In the aforementioned Viewpoint discussion between Christina Hoff Sommers and Camille Paglia, the latter suggests that “progressivism” ultimately places its faith in the unsubstantiated and incredibly naive principle that if you’re nice to other people they will be nice to you. It’s clearly a reference to the sort of pseudo-scientific drivel served up by Saul, Pearce, Haidt, Rifkin, etc.
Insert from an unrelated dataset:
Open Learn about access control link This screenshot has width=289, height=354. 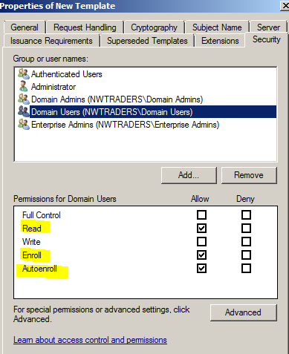pyautogui.click(x=90, y=340)
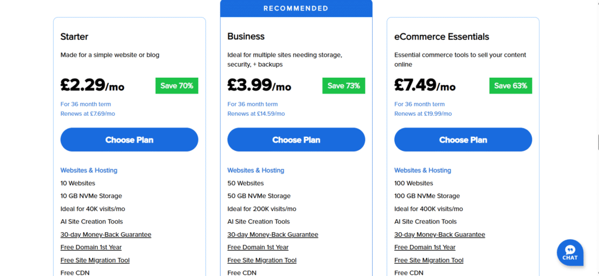Choose the eCommerce Essentials plan
Viewport: 599px width, 276px height.
[x=463, y=140]
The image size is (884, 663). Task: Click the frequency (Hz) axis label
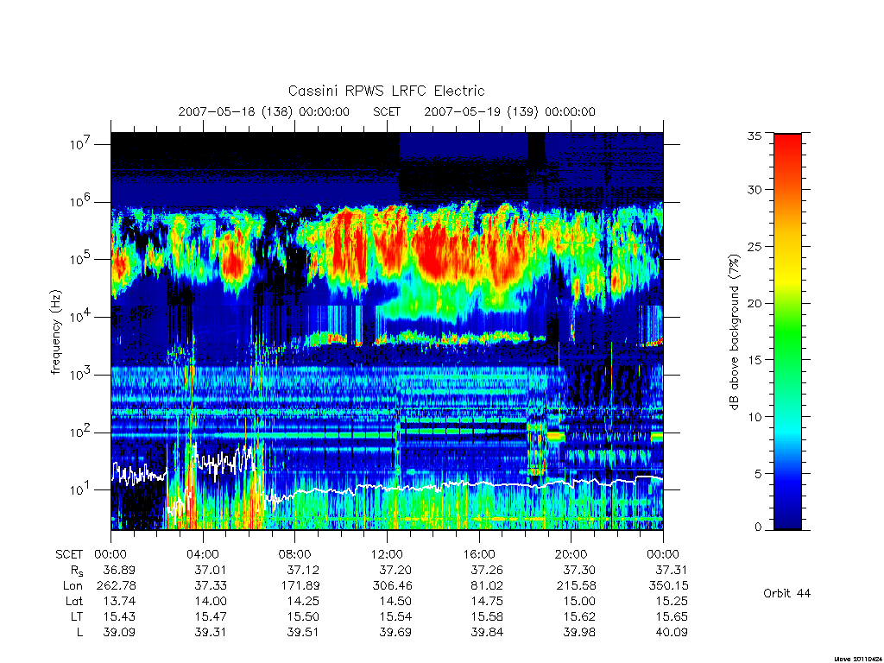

If only the Armenians had been nicer to the Ottomans who slaughtered more than a million of them, or the Jews to the Nazis who attempted to wipe them from the face of Europe, or those who bled into the killing fields of Cambodia to the armies of the Khmer Rouge, or the hundred thousand or so murdered Bosnians and Croations to their Serbian neighbors, or the Tutsi of Rwanda to the genocidal Hutu, or the citizens of Darfur to the forces of the Sudanese government, or the Rohingyas of Myanmar to their Buddhist tormentors who up until recently and perhaps still are burning their villages, raping their women and beheading their men. If only they had been nicer!

The mind given to such naivete, the “progressive” mind, is incapable of confronting reality with any degree of integrity or effectiveness. While my generation’s revulsion for what was happening in Vietnam was understandable, the anti-war movement offered no practical alternative to the American invasion. Was it the consensus of the Generation of Love that the West should simply allow the Vietcong to overrun the people of the South? Were those tie-dyed “scholars” of the 60s and 70s who insisted that Communism was no worse than Capitalism willing to overlook the tens of millions who died in China and Russia as a result of that ideology? More recently, was it Obama’s conviction that being nice to the religious fanatics in control of Iran would move them to discontinue their pursuit of nuclear weapons? Might the same approach work on the members of Boko Haran given to strapping bombs on young girls and sending them out to slaughter the innocent? Is my abhorrence both for that portion of the species capable of such behavior and that portion of it willing to simply look the other way, typical of what Ralston Saul denounces as the unwarranted negativism of “conservatives,” or ought every human being, however compromised by circumstance, however motivated by a spirit of forgiveness, to know that the taking of a human life is the ultimate, inexcusable, moral abomination?